[Action item]: Among the entries below, find all lines that include "value" and copy them.

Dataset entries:
────────────────────
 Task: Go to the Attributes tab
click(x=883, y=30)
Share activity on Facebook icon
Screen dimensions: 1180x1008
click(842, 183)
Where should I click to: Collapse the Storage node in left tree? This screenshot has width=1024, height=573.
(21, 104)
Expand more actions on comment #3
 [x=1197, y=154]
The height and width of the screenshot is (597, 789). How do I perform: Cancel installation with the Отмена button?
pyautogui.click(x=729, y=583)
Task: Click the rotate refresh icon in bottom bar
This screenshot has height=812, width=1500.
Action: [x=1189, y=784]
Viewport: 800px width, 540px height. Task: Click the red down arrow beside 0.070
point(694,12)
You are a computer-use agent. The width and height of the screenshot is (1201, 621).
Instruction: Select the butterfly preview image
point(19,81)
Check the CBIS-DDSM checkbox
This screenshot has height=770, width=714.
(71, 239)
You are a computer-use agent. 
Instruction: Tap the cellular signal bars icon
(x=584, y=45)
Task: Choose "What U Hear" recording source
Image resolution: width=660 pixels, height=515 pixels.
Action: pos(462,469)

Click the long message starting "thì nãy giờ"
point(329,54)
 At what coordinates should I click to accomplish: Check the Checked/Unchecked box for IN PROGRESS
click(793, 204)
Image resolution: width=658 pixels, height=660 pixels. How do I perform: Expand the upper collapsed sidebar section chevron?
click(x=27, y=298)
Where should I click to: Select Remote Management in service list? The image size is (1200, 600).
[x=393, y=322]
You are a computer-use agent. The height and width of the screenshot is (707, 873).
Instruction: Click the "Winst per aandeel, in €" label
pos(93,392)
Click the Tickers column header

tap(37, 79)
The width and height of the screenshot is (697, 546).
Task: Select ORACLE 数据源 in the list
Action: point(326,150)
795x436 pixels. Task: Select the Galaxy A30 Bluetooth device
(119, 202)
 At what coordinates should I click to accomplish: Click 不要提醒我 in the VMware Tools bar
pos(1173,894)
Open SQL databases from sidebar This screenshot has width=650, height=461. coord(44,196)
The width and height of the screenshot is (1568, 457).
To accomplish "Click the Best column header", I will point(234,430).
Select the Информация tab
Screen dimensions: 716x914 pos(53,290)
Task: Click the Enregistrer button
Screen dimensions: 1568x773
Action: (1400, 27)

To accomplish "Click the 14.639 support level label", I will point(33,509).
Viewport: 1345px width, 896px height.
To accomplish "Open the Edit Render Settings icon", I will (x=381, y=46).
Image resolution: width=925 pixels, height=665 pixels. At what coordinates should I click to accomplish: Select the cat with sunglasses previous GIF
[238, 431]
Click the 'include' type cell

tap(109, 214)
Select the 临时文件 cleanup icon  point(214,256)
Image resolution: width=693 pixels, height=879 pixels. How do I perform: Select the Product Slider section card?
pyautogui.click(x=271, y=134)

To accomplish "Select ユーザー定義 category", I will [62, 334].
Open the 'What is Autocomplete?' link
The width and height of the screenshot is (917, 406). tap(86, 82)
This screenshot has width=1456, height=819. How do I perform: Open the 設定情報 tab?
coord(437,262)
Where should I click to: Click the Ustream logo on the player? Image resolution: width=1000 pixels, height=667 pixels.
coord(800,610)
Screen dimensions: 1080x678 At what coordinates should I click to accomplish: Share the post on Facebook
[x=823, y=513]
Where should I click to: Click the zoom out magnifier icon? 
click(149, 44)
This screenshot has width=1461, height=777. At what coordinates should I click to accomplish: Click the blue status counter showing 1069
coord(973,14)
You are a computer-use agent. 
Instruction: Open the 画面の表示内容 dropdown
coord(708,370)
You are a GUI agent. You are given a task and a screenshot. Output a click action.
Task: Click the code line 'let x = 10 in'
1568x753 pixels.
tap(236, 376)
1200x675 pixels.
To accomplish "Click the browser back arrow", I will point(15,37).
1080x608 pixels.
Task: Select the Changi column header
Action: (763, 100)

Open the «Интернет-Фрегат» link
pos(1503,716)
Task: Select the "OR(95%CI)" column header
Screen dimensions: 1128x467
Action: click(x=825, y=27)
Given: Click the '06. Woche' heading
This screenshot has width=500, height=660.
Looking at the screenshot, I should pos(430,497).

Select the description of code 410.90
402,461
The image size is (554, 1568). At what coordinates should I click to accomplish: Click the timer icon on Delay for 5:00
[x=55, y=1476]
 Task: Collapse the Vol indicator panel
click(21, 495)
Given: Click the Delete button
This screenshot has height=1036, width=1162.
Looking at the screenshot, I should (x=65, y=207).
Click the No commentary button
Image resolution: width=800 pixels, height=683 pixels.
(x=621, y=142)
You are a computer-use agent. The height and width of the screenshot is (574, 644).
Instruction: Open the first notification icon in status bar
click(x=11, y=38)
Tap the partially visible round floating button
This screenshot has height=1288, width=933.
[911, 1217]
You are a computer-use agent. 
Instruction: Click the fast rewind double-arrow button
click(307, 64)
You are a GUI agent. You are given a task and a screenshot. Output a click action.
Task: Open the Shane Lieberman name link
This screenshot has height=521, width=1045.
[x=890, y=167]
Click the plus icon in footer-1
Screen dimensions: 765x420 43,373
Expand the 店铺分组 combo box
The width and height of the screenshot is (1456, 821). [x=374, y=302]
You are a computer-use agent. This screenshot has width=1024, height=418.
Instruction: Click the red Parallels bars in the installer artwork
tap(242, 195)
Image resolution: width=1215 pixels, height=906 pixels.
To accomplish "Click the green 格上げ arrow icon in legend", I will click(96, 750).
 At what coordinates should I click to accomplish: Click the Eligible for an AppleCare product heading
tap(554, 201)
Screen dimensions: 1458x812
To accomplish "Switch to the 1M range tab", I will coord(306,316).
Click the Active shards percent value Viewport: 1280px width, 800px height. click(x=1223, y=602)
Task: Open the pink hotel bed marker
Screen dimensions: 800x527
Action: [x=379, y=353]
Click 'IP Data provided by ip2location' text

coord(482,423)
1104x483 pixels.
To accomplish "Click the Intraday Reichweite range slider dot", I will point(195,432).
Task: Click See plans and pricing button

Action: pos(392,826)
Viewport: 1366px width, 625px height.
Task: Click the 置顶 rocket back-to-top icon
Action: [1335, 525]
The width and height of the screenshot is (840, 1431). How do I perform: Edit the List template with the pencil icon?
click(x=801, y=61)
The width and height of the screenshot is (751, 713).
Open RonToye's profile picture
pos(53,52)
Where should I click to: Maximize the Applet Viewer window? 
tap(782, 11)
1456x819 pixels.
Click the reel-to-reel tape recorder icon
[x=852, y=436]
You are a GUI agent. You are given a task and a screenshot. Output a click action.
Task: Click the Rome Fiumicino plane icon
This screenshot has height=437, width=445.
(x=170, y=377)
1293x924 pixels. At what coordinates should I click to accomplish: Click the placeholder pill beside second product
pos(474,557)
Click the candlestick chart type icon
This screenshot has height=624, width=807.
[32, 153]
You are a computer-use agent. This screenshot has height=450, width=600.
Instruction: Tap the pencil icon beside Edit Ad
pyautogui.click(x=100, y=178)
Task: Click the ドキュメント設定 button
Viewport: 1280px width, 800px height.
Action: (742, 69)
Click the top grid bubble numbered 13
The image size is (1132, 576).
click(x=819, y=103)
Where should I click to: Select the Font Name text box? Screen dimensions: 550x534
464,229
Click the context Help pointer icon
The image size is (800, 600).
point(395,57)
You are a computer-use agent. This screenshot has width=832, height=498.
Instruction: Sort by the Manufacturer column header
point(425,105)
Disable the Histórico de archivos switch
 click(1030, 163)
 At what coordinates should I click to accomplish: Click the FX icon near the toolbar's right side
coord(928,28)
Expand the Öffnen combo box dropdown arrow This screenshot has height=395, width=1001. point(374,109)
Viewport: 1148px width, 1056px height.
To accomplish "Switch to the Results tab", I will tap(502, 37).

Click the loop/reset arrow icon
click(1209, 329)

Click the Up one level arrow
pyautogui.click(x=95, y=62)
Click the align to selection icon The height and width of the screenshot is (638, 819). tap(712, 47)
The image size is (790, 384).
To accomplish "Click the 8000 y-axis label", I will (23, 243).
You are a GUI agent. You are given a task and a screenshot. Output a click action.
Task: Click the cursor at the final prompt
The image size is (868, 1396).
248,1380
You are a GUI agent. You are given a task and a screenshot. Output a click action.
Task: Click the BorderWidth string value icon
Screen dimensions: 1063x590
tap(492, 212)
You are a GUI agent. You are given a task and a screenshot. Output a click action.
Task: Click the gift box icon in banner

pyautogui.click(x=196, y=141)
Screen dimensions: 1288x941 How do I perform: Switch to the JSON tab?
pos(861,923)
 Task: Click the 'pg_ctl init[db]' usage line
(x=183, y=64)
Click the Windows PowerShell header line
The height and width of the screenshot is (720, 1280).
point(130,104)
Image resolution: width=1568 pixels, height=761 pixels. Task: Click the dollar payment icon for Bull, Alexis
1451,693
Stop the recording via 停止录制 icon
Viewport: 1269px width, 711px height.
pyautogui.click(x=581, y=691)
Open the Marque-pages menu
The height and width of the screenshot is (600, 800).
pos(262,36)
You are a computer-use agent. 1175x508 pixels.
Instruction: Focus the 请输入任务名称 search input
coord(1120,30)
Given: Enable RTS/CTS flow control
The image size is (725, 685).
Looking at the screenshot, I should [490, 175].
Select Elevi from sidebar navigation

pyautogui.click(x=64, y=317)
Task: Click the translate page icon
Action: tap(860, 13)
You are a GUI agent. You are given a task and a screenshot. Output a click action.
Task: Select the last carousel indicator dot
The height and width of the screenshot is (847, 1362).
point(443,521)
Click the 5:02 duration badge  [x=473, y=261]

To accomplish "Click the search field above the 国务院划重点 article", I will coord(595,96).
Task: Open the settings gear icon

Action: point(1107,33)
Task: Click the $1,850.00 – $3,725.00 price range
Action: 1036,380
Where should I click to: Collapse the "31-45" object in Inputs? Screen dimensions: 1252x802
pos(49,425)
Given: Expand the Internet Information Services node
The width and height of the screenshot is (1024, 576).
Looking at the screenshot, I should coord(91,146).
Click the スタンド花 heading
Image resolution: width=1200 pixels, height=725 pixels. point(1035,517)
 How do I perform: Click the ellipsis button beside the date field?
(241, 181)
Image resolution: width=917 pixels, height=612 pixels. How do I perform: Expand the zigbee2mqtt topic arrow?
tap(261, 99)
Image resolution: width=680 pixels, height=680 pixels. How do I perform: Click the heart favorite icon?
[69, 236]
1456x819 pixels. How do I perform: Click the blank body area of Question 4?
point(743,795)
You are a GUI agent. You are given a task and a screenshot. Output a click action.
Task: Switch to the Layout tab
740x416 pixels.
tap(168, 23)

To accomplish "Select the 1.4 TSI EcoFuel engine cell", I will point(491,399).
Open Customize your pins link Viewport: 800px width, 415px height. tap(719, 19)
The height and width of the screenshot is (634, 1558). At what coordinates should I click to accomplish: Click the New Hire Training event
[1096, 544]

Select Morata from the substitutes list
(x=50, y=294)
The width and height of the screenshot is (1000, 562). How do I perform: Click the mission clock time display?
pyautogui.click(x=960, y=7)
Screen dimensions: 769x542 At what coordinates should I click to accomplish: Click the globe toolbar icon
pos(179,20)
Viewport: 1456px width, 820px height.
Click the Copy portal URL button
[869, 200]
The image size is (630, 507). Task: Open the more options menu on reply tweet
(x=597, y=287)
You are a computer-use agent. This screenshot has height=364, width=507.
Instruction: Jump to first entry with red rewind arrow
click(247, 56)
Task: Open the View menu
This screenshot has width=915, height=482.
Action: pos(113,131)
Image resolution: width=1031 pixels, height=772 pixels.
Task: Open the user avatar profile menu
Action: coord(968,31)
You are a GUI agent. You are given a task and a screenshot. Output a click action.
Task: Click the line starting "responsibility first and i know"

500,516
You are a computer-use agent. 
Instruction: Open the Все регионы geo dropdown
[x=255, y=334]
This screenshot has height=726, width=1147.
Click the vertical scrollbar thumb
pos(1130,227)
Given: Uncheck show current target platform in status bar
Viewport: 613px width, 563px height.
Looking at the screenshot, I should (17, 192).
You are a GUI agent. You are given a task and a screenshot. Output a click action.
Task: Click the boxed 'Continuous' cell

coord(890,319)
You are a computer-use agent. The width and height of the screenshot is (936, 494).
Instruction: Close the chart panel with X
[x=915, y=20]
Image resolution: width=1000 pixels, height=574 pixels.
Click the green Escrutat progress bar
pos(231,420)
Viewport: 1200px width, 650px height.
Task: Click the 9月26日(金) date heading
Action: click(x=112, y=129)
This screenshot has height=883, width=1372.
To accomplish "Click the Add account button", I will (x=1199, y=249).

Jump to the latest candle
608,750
────────────────────
[Answer section]:
Click the Active shards percent value Viewport: 1280px width, 800px height. click(x=1223, y=602)
Task: Click the BorderWidth string value icon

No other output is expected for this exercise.